Kassen sparen an Mutter-Kind-Kur

Obwohl der Vorsorge-Effekt gesetzlich beglaubigt ist, geben Krankenkassen immer weniger Geld für Mütter-Kuren aus – die übrigens auch Vätern offen stehen. Mehrere Kurheime im Norden stehen deshalb vor der Schließung

Wenn die Kasse die Kur ablehnt, bringt Widerspruch dagegen oft Erfolg.

von Axel Domeyer

Als ihre Mutter überraschend starb und kurz darauf der Vater unheilbar erkrankte, war die Bremerin Monika Ullrich (Name geändert) nervlich am Ende. „Die Kur hat mir die Psychiatrie erspart“, sagt sie heute über ihre Mutter-Kind-Kur auf Norderney. „Drei Wochen aus dem Alltag aussteigen hat mir unglaublich geholfen.“ Urlaub sei die Kur indes nicht gewesen: „Ich hatte volles Programm mit Gesprächen, Walking, Massagen und Schwimmen in der kalten Nordsee.“

Das war im vergangenen Jahr. Doch jetzt schlägt das Müttergenesungswerk Alarm. „Immer weniger Frauen bekommen eine solche Kur genehmigt.“

111.000 Gäste zählte das Müttergenesungswerk im abgelaufenen Jahr 2003. Die Zukunft vieler Häuser ist ungewiss, denn seit Jahren sinken die Übernachtungszahlen in den Häusern. Allein an den Küsten Niedersachsens und Schleswig-Holsteins liegen 46 der bundesweit 104 Einrichtungen, die das Deutsche Müttergenesungswerk anerkennt.

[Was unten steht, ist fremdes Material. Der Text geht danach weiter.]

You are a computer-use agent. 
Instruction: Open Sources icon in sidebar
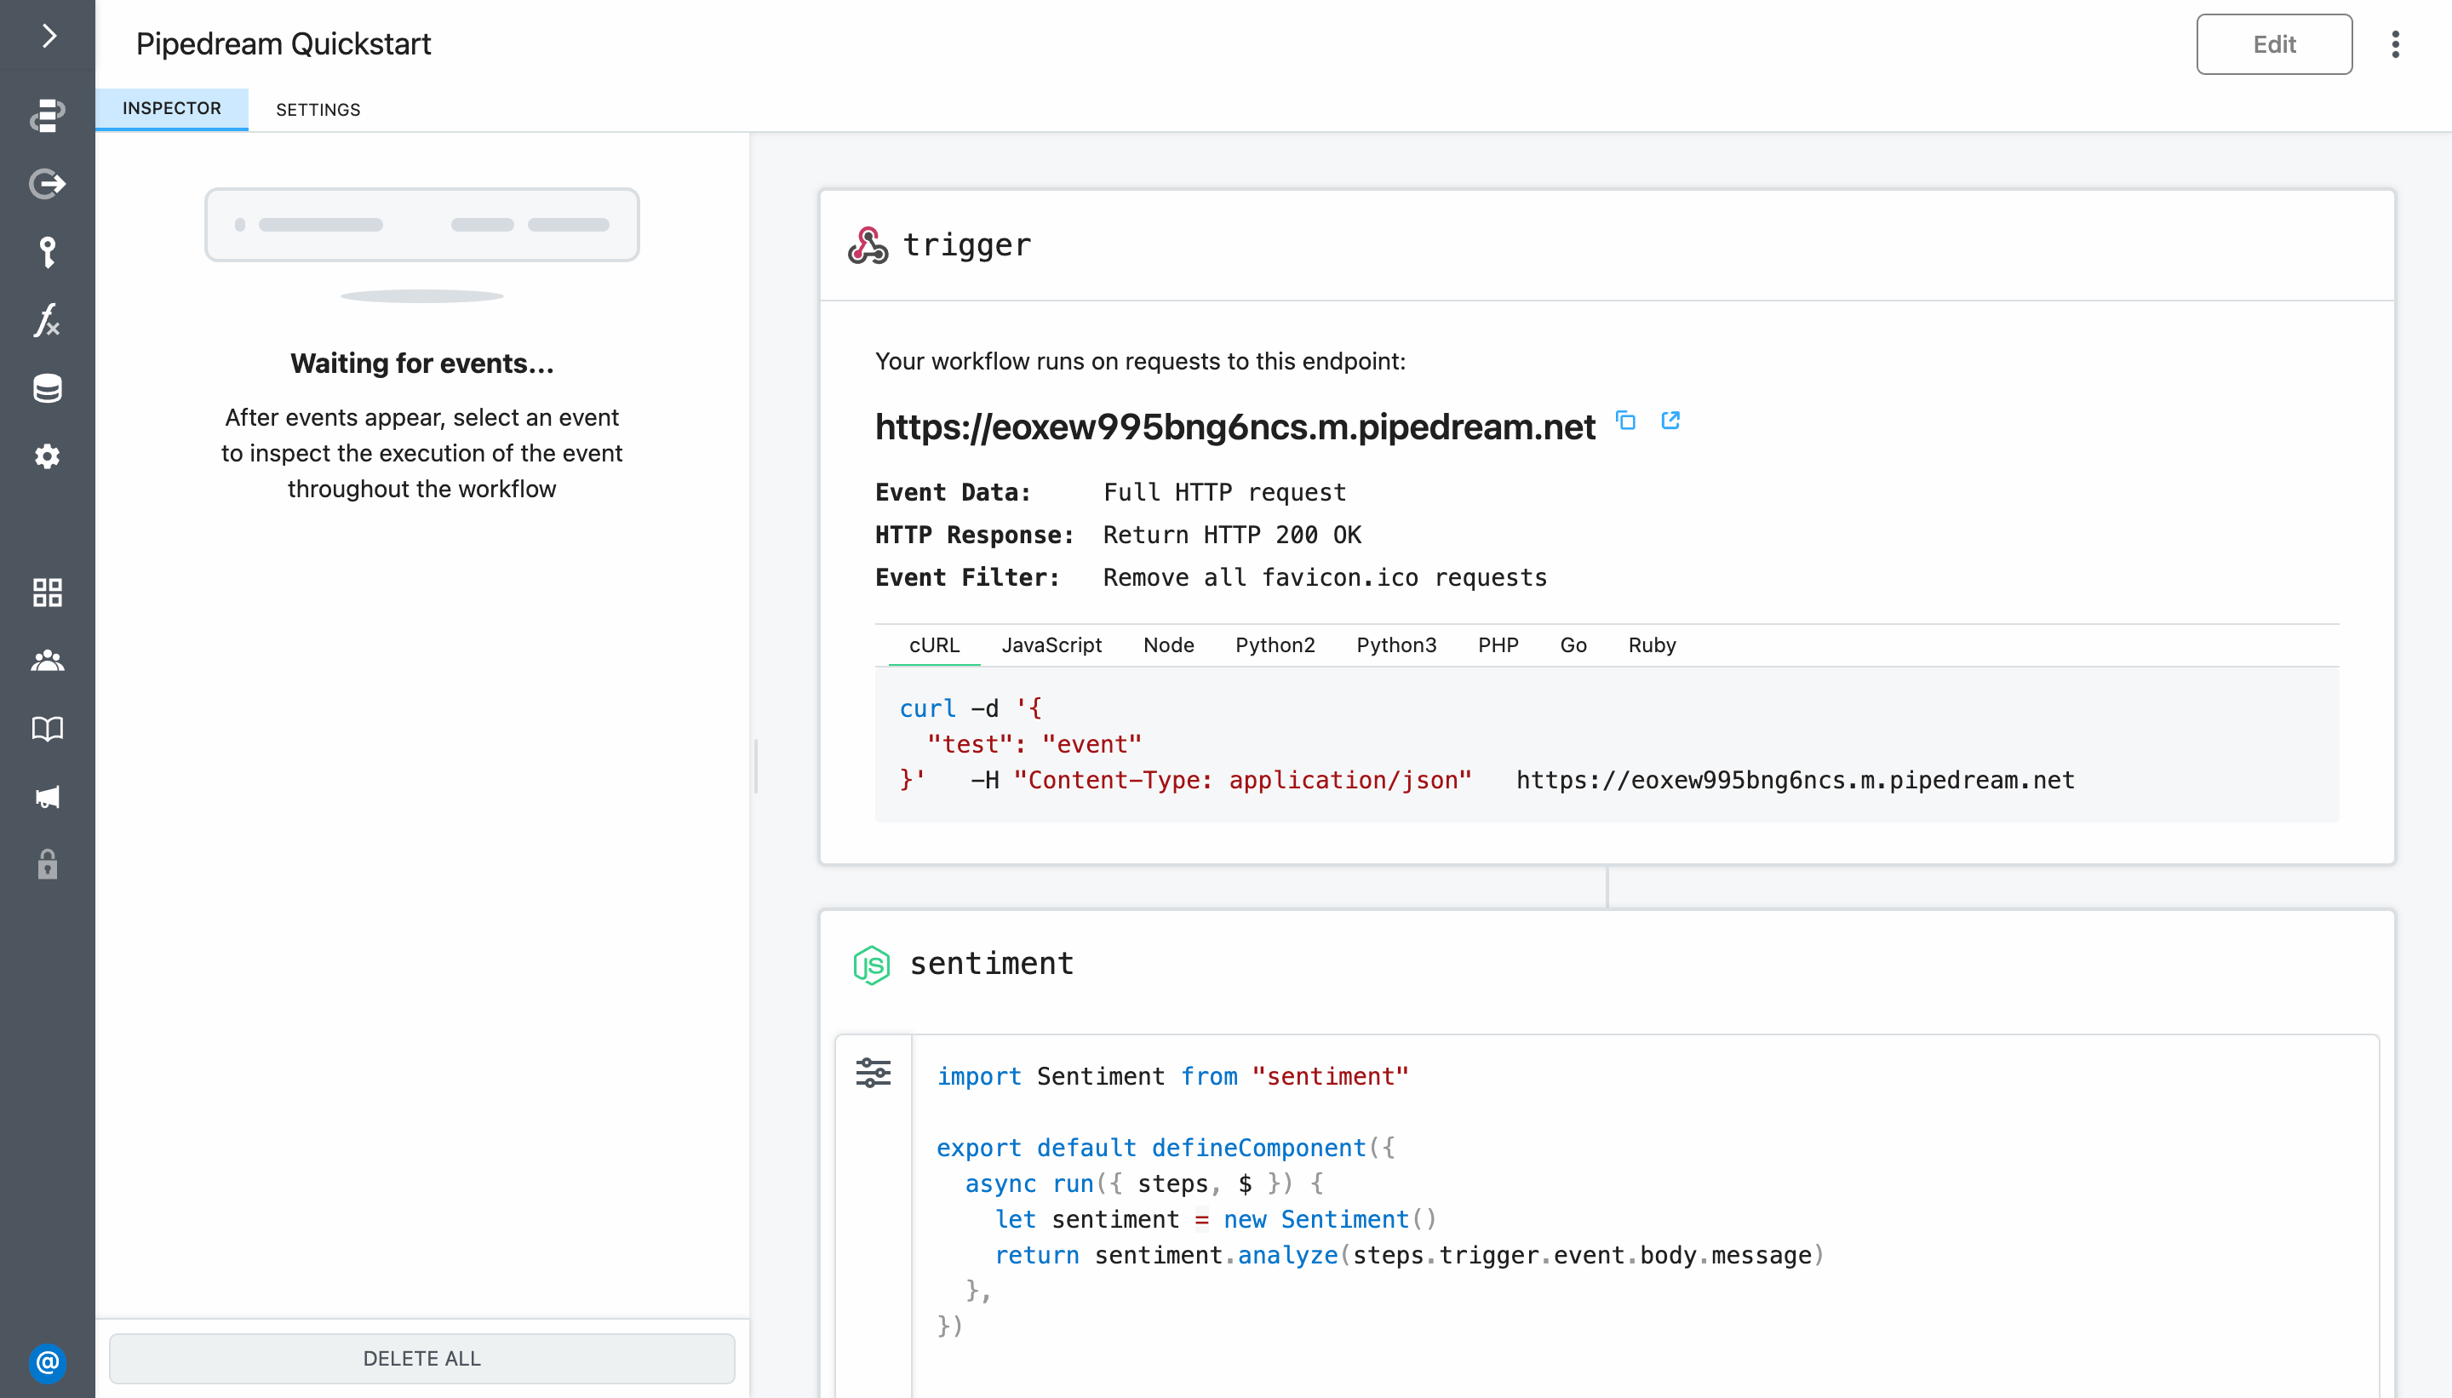[48, 183]
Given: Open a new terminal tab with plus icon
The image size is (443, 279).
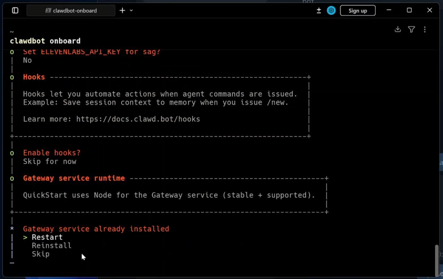Looking at the screenshot, I should (x=122, y=10).
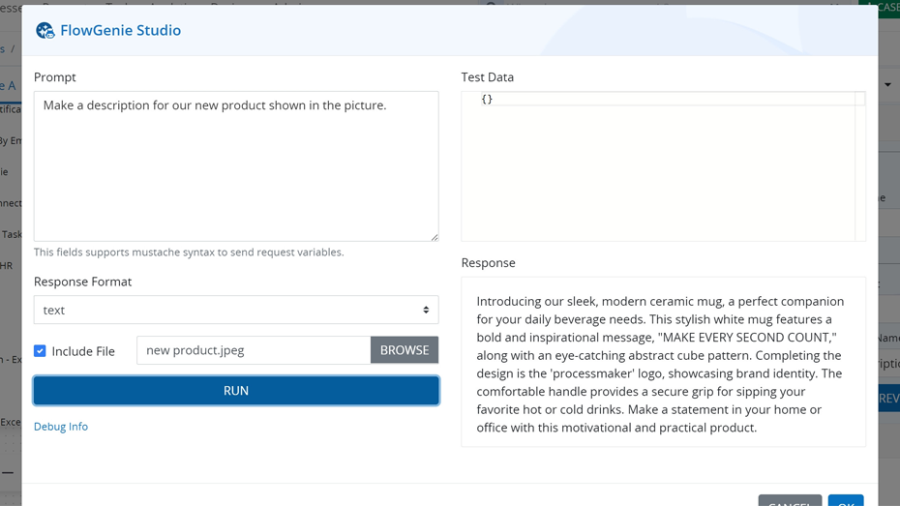Expand the caret arrow behind dialog's right edge
900x506 pixels.
tap(888, 85)
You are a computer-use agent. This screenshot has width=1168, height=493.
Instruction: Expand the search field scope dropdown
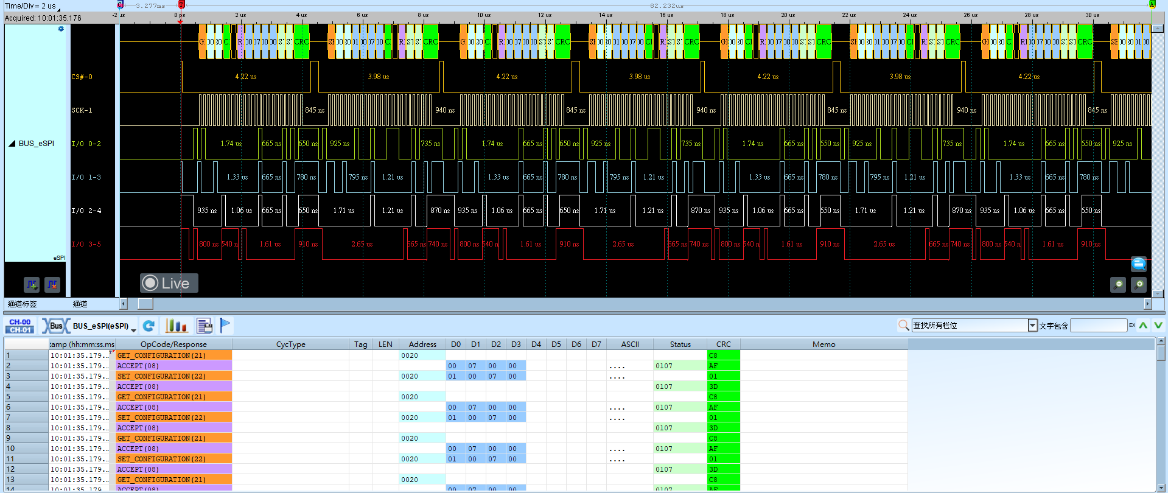tap(1032, 326)
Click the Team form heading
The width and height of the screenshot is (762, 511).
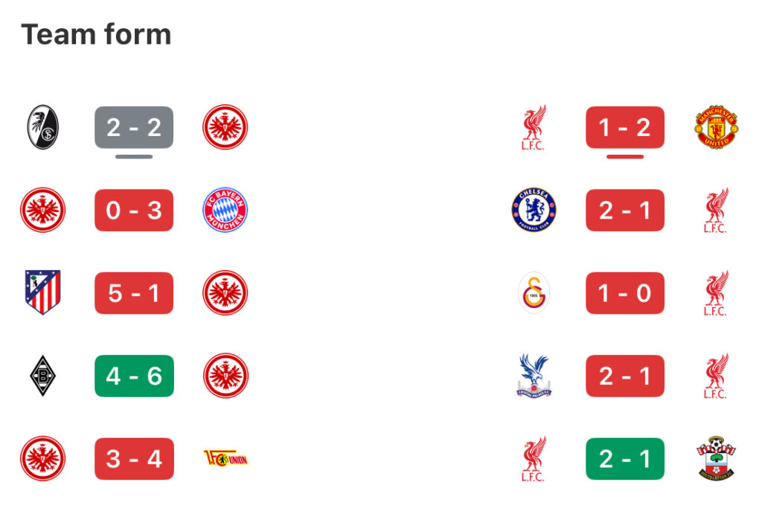pyautogui.click(x=96, y=34)
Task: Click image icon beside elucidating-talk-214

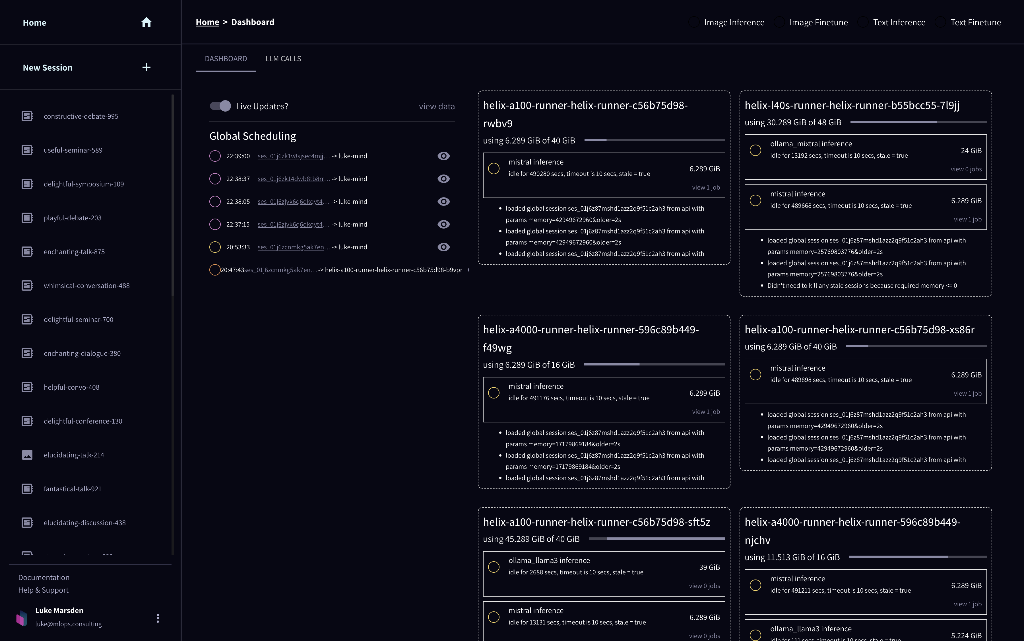Action: point(27,455)
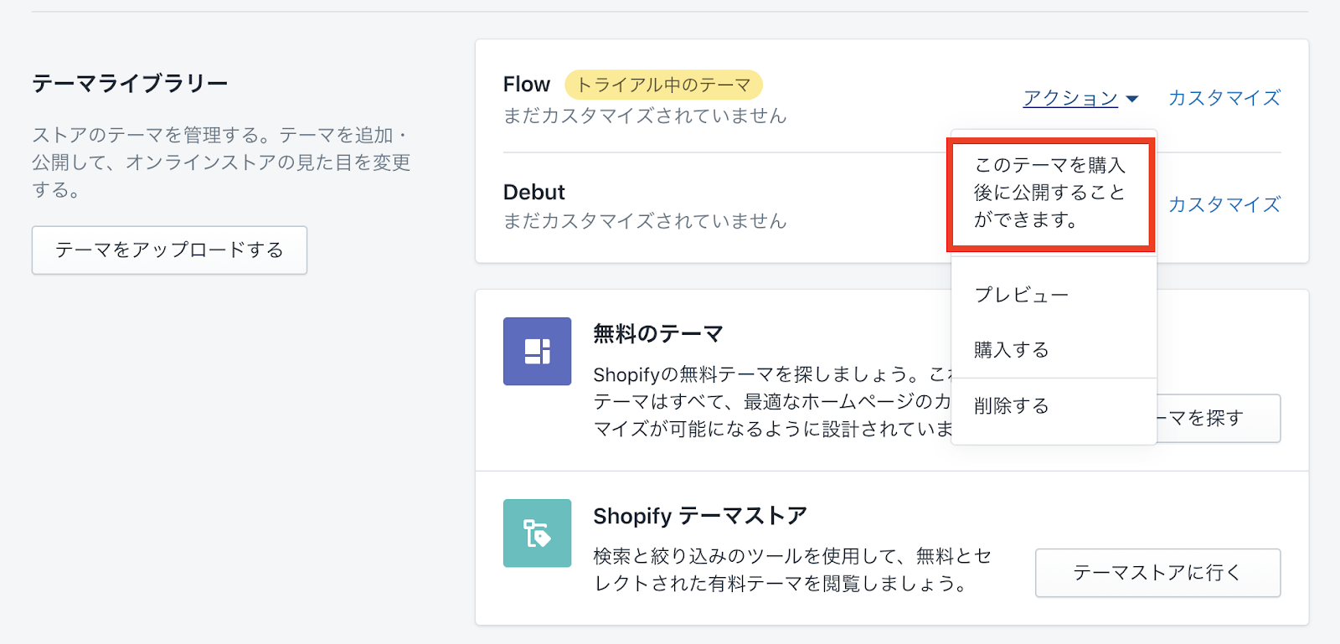This screenshot has width=1340, height=644.
Task: Select プレビュー from the action menu
Action: click(1021, 295)
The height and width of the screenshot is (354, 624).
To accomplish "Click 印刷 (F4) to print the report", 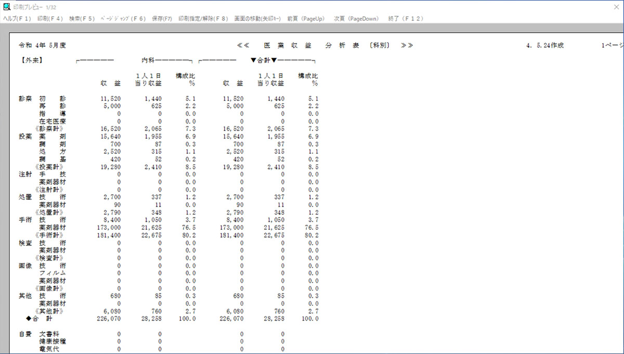I will pyautogui.click(x=50, y=19).
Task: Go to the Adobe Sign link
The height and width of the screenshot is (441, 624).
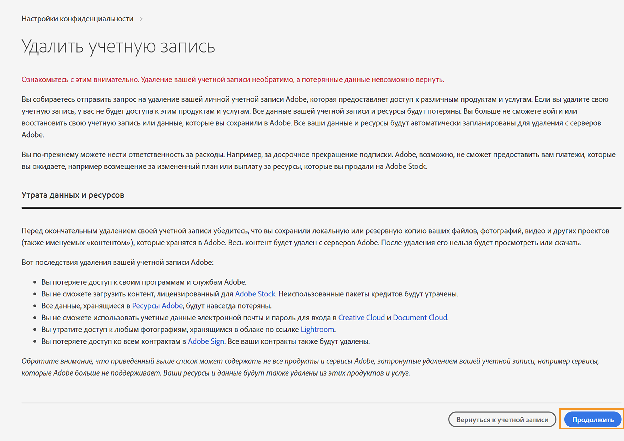Action: [x=206, y=341]
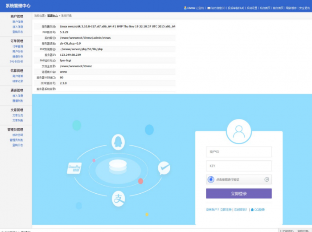
Task: Focus the KEY input field
Action: click(238, 166)
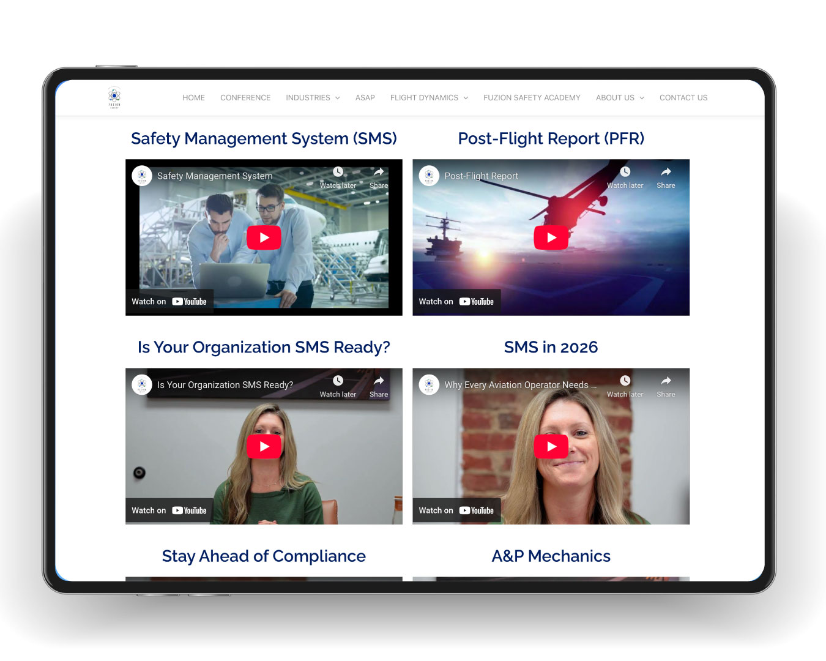Expand the INDUSTRIES dropdown
The width and height of the screenshot is (826, 661).
(x=313, y=97)
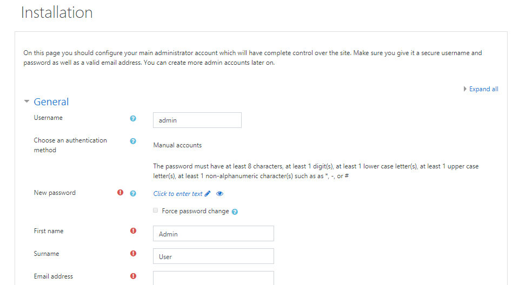Enable the Force password change checkbox

[x=156, y=211]
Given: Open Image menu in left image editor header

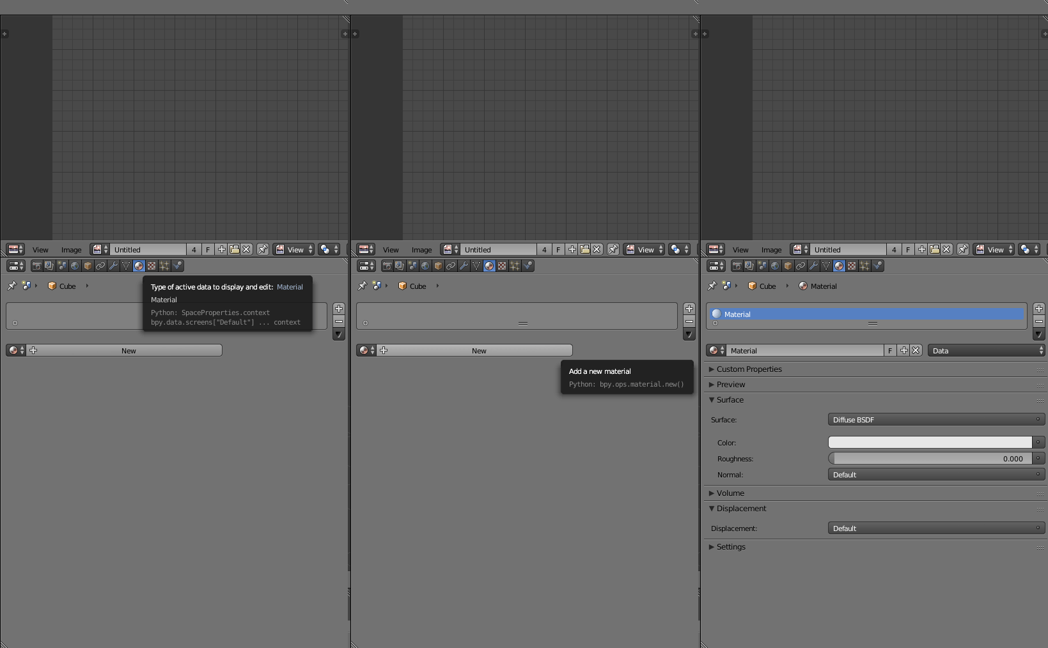Looking at the screenshot, I should coord(71,250).
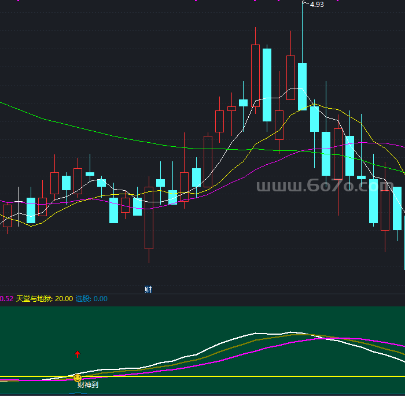Click the 财 marker below the candlestick chart
Viewport: 405px width, 396px height.
click(x=148, y=290)
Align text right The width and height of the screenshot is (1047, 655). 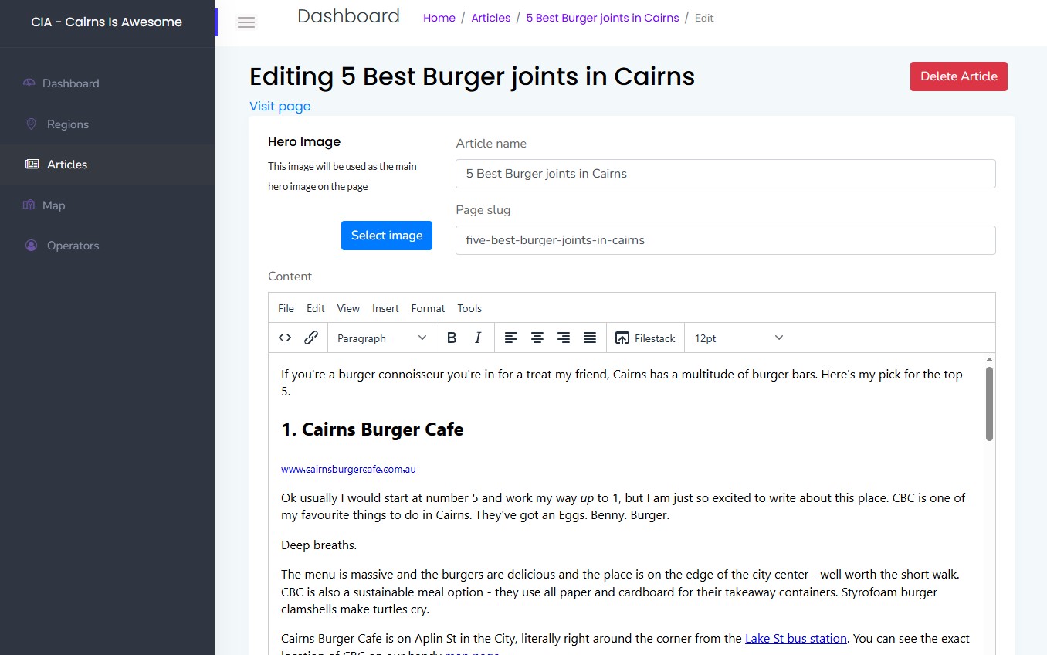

Immer weniger Geld geben die gesetzlichen Krankenkassen für die Frauen-Kuren aus. Waren es 1999 bundesweit noch rund 420 Millionen Euro, sank die Zahl in 2003 auf nur mehr 364 Millionen. Die Tendenz setzte sich im ersten Quartal 2004 mit weiteren 13 Prozent minus fort.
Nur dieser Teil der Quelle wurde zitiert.